Start

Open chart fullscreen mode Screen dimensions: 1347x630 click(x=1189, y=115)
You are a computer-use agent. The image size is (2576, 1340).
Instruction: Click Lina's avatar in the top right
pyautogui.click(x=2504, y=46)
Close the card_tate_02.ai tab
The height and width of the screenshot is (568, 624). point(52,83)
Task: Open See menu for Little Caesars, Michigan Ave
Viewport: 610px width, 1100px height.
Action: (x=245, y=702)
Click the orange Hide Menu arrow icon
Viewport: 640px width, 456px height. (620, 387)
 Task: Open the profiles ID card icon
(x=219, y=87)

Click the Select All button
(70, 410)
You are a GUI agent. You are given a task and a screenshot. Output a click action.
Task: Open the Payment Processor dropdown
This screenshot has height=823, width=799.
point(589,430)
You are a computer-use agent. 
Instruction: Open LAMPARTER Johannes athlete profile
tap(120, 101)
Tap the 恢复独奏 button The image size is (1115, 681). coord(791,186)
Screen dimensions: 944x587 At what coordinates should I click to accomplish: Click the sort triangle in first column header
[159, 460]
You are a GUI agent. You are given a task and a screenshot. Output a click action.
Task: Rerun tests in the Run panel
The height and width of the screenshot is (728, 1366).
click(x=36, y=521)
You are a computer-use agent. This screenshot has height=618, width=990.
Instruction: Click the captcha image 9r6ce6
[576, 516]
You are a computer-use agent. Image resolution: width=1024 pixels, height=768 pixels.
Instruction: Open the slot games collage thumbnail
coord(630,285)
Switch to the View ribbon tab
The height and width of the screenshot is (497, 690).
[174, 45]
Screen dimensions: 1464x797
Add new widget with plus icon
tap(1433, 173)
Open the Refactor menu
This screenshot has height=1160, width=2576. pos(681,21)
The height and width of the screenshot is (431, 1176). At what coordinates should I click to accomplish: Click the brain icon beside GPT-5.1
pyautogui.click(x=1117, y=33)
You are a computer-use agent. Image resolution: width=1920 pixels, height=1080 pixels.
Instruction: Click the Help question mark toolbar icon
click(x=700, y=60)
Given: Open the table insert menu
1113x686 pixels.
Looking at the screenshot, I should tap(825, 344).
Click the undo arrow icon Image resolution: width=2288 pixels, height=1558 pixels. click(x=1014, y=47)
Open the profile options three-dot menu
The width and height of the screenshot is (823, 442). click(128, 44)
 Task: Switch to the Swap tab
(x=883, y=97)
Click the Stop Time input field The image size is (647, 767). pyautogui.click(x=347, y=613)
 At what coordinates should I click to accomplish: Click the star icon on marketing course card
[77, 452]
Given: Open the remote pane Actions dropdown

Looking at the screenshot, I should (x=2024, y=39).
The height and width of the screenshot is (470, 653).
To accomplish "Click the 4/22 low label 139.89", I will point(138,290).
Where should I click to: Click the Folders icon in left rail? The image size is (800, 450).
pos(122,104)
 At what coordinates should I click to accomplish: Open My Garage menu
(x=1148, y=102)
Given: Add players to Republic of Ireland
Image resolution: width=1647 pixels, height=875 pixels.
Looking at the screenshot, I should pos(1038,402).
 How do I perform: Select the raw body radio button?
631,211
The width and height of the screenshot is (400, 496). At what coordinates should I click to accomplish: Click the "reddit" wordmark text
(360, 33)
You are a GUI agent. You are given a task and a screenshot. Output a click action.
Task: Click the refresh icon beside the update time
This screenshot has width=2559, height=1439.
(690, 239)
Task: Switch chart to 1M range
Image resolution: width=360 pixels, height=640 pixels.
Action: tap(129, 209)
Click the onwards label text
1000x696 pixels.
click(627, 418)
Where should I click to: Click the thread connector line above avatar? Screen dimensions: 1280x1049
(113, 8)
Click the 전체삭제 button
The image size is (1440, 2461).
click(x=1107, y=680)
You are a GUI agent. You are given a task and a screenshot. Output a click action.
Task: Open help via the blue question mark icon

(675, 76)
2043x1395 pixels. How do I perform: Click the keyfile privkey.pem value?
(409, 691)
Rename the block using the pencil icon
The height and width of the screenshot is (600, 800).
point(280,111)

End

Aim: Retype the lines above exactly, covering the stretch from the line that contains "Close the card_tate_02.ai tab" through the line that contains "click(x=36, y=521)".

Output for this exercise:
Close the card_tate_02.ai tab
The height and width of the screenshot is (568, 624). point(52,83)
Task: Open See menu for Little Caesars, Michigan Ave
Viewport: 610px width, 1100px height.
Action: (x=245, y=702)
Click the orange Hide Menu arrow icon
Viewport: 640px width, 456px height. (620, 387)
 Task: Open the profiles ID card icon
(x=219, y=87)

Click the Select All button
(70, 410)
You are a GUI agent. You are given a task and a screenshot. Output a click action.
Task: Open the Payment Processor dropdown
This screenshot has height=823, width=799.
point(589,430)
You are a computer-use agent. 
Instruction: Open LAMPARTER Johannes athlete profile
tap(120, 101)
Tap the 恢复独奏 button The image size is (1115, 681). coord(791,186)
Screen dimensions: 944x587 At what coordinates should I click to accomplish: Click the sort triangle in first column header
[159, 460]
You are a GUI agent. You are given a task and a screenshot. Output a click action.
Task: Rerun tests in the Run panel
The height and width of the screenshot is (728, 1366).
click(x=36, y=521)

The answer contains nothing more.